The Jazz have options on small forward and center, but we don’t yet know how good those plays could be in Utah. Walker Kessler was Minnesota’s first-round pick, and while there’s evidence the 7-foot-1 former Auburn Tiger could help mitigate Gobert’s defensive loss, he’s not a one-for-one Substitute.
Utah also dealt Royce O’Neale before the Gobert trade, but brought in veterans like Malik Beasley, Patrick Beverley, Leandro Bolmaro and the intriguing Jarred Vanderbilt in the Minnesota deal. Combined with holdovers like Mitchell, a three-time All-Star, Clarkson, Bogdanovic, Mike Conley and Jared Butler, there’s a chance a “retooling” could push the Jazz toward a seventh straight playoff appearance.

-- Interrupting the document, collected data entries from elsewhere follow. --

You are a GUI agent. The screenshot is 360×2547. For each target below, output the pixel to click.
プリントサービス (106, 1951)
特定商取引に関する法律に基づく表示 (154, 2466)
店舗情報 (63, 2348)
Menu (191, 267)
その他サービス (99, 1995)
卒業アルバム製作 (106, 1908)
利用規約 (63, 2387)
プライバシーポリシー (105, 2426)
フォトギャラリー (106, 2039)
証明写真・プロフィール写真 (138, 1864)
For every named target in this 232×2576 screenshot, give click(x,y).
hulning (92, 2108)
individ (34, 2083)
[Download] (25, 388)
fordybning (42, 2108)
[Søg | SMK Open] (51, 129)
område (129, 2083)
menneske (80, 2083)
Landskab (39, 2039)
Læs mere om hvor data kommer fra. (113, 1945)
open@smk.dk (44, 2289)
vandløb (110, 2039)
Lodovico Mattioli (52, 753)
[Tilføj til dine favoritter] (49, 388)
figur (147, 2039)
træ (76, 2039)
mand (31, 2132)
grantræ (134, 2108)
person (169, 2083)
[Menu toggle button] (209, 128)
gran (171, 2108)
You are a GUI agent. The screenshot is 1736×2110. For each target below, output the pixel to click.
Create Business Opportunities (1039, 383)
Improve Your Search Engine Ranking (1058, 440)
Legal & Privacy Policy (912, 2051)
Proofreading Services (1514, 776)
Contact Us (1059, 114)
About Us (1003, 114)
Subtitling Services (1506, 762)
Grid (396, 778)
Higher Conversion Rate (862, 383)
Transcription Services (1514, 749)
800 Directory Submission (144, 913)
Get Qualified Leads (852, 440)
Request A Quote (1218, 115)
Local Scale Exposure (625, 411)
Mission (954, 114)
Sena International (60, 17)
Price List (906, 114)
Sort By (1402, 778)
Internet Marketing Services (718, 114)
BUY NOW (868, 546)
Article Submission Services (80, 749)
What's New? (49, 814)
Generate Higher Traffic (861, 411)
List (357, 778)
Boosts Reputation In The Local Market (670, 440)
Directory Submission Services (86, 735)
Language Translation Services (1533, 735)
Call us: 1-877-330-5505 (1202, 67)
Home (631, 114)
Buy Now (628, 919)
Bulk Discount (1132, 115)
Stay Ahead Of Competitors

But after Gobert’s defeat and the arrival of Hardy — the NBA’s youngest head coach (34 years old) — such a playoff push would be fraught with obstacles, particularly on the defensive side. This insight could be the strongest harbinger of where the Mitchell trade rumors will ultimately play out.
In a way, Ainge has tied his own hands in resolving the Gobert/Mitchell ticket and creating inertia for a full-blown jazz rebuild. It’s likely that Mitchell will wear different colors next season and that Jazz is heading towards tank mode and the puncher’s chance at the 2022 NBA Lottery.
Ultimately, depending on how that resolves, Jazz Nation could have a different note for Ainge’s offseason.